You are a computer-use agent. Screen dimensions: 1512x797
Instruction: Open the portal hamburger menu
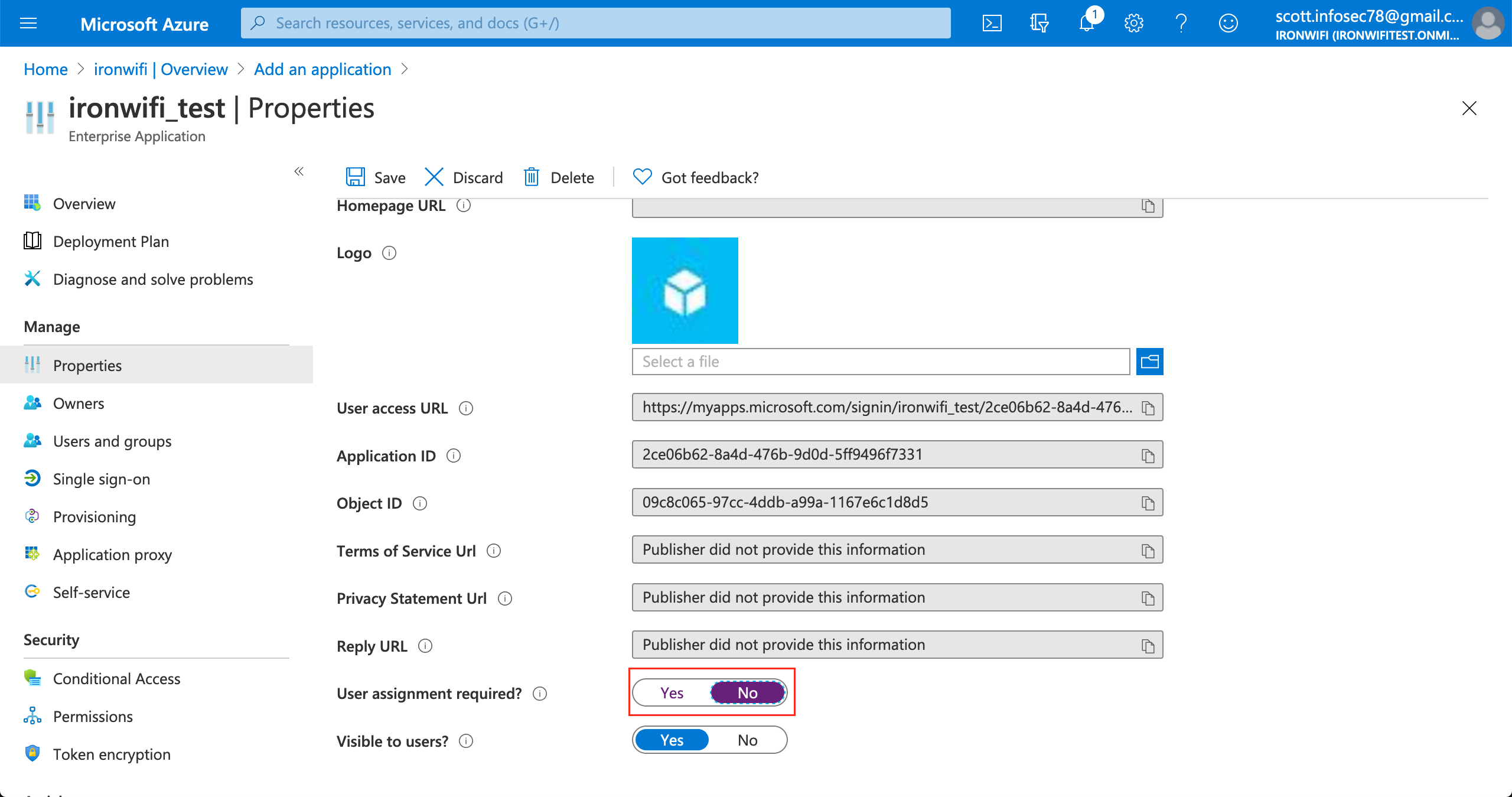28,23
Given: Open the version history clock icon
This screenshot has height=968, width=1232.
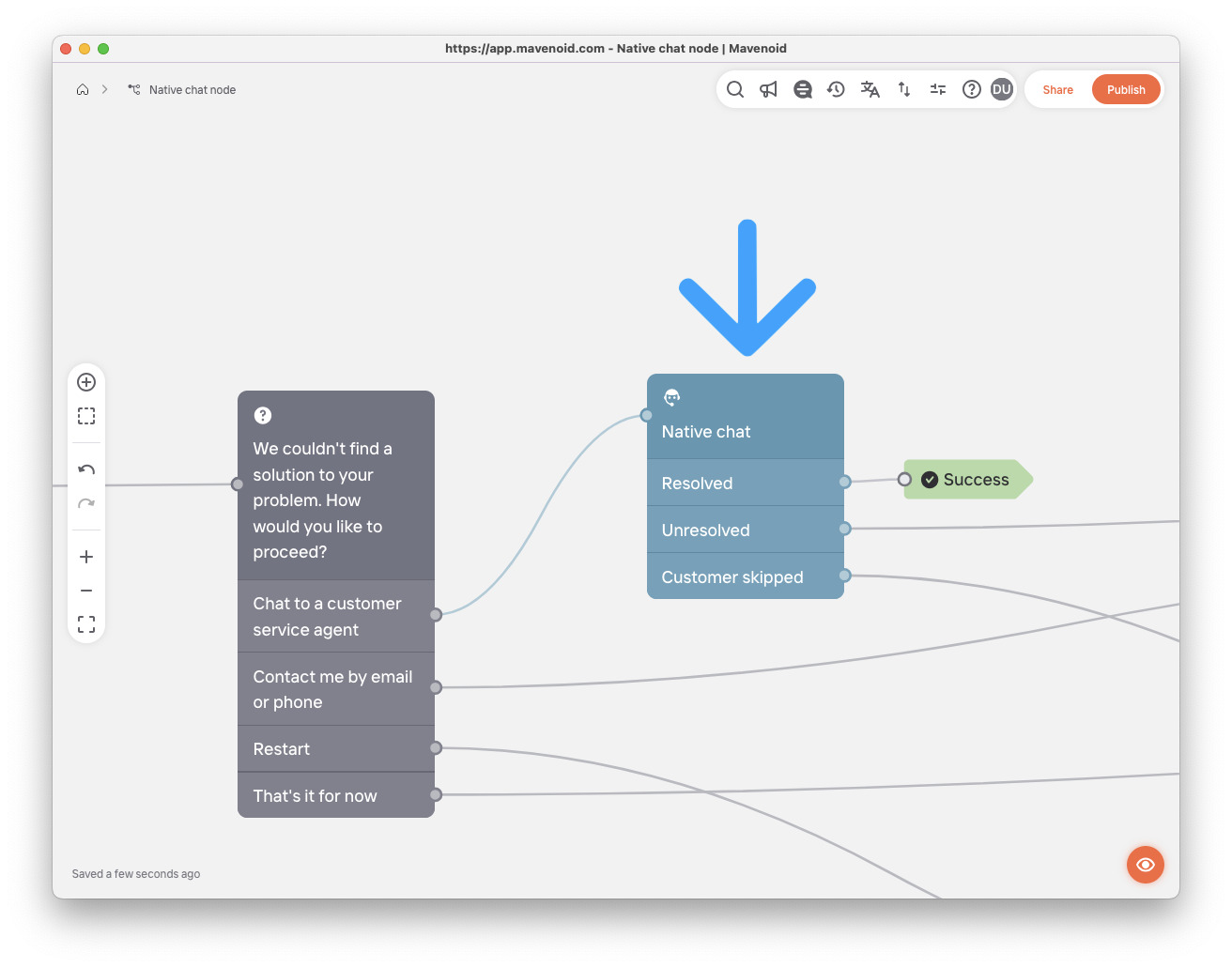Looking at the screenshot, I should pos(836,89).
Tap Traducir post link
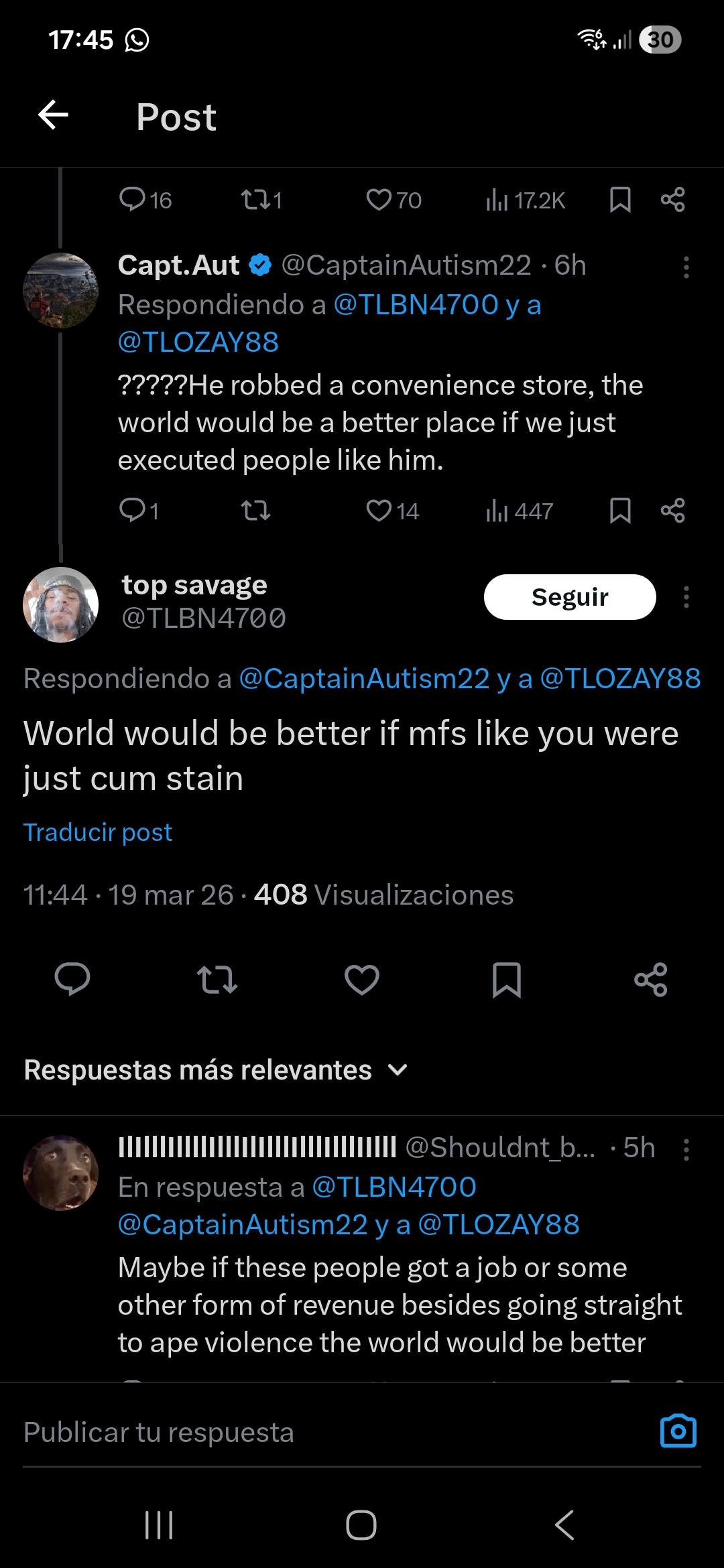Viewport: 724px width, 1568px height. pyautogui.click(x=98, y=832)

= = =

### THE REQUEST:
Please quote all of the lines above word for word, leaving out the pictures.

### COMPLETE ANSWER:
You are a computer-use agent. Screen dimensions: 1512x797
Instruction: Open the portal hamburger menu
28,23
Given: Open the version history clock icon
This screenshot has height=968, width=1232.
Looking at the screenshot, I should pos(836,89).
Tap Traducir post link
Viewport: 724px width, 1568px height. pyautogui.click(x=98, y=832)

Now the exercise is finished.